Harmonious Victory: Oakley’s Yuichi Hosoda and Ryosuke Yamamoto Claim One-Two Spots at the Guangzhou Asian Games Triathlon
“Thrilling games. Harmonious Asia.“
Heck of a theme for the 2010 Guangzhou Asian Games in China, where Oakley’s Yuichi Hosoda and Ryosuke Yamamoto served as the one-two punch in the event’s triathlon competition. The Japanese duo clinched the top two podium spots on the third day of the games.
Hosoda came out of the starting gates on fire, holding the first position and leading the pack during the first lap, but Yamamoto made his charge in the water, finishing swim in first place at 19 minutes 2 seconds, followed by Hosoda who dashed into transit two seconds later.

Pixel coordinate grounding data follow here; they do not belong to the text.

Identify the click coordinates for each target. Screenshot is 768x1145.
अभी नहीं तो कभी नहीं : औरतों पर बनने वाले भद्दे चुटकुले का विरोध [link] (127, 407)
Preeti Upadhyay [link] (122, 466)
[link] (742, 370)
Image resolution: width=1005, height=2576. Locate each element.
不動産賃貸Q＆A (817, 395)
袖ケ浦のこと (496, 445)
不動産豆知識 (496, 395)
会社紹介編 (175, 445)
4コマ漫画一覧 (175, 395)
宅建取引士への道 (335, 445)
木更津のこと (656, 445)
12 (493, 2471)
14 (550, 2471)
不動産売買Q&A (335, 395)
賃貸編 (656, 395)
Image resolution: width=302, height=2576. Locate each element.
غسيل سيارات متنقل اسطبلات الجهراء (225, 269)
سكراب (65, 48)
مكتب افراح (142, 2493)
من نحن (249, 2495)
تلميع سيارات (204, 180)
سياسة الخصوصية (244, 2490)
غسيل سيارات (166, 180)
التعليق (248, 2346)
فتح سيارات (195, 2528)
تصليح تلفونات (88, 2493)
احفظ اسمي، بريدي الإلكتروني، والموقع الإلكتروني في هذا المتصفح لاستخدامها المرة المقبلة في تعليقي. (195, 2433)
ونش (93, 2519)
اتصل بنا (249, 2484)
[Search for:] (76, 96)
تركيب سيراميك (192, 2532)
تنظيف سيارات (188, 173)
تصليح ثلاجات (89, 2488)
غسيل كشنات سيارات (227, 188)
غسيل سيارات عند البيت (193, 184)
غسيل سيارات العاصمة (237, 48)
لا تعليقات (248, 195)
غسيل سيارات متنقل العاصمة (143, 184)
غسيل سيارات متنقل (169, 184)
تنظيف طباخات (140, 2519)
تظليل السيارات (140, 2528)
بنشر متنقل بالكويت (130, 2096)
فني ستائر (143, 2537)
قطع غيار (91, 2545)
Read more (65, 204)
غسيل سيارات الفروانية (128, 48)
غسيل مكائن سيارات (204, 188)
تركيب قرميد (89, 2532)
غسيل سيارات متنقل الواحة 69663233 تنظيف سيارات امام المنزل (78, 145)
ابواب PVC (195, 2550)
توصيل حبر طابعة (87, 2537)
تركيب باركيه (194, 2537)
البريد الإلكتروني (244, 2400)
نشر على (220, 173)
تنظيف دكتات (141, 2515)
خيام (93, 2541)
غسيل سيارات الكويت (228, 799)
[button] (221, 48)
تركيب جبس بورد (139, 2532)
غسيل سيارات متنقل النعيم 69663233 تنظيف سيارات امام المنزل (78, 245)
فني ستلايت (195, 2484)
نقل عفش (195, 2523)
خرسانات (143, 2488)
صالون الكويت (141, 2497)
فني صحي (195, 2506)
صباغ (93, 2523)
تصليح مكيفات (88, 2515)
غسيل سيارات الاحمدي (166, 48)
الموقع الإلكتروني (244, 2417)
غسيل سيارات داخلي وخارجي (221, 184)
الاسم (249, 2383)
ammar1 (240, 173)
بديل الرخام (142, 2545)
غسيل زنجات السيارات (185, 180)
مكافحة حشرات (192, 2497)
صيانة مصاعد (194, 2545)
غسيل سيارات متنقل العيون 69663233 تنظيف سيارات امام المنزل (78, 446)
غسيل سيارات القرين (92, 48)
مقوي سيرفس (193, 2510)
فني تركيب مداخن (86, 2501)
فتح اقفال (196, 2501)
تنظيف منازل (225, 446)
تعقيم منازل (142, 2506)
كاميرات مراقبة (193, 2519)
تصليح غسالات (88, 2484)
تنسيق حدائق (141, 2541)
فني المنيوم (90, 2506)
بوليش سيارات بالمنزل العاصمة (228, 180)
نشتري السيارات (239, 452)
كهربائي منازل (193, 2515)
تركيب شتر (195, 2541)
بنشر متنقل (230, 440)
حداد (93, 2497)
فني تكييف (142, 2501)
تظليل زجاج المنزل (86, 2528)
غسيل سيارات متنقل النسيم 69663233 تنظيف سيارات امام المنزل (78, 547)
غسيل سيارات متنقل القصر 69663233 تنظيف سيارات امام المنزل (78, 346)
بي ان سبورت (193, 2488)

The pack then hit the grueling 40-kilometer bike course. The lead group of nine men included all the expected medal contenders – including Yamamoto and Hosoda. The Oakley pair worked together on their bikes, swapping the lead several times. With a packed field coming off the bikes, medals would be decided among the nine men on the run.
Immediately on the run course, Yamamoto began to surge. The two-time Asian Champion looked to pull away but Hosoda fought to stay close. In the mid stages, Defending Asian Games gold medalist Dmitriy Gaag of Kazakhstan tried to fill a gap between top group, but failed to keep up and was pushed behind the Oakley chargers. In the last stage Hosoda finally powered past Yamamoto and slowly opened up a lead – winning the Gold medal with 1:52:15. Yamamoto was 26 seconds behind.
“ I felt uncomfortable in my legs after the swim and I started feeling pain when running, but I run as hard as I could with everything I had, as I thought this would be my last chance to win the Asian Games title,” said Hosoda after the race, rocking Asian Games special OCP Radar. He suffered from a knee injury and was forced to serve as a spare runner in the Beijing Olympics. “So it is very satisfying to win the gold medal.”
Ryosuke, although his ultimate goal was to secure the title, still found reason to celebrate.
“The running course was much tougher than I expected,” he said, also sporting his special Asian Games OCP Radars. “I’m feeling frustrated not to be able to win the title, as I regard this race as the most important race in this season. But I feel happy to be able to complete a one-two finish. I will try to improve by learning from Hosoda and perform much better amongst the world’s top triathletes!”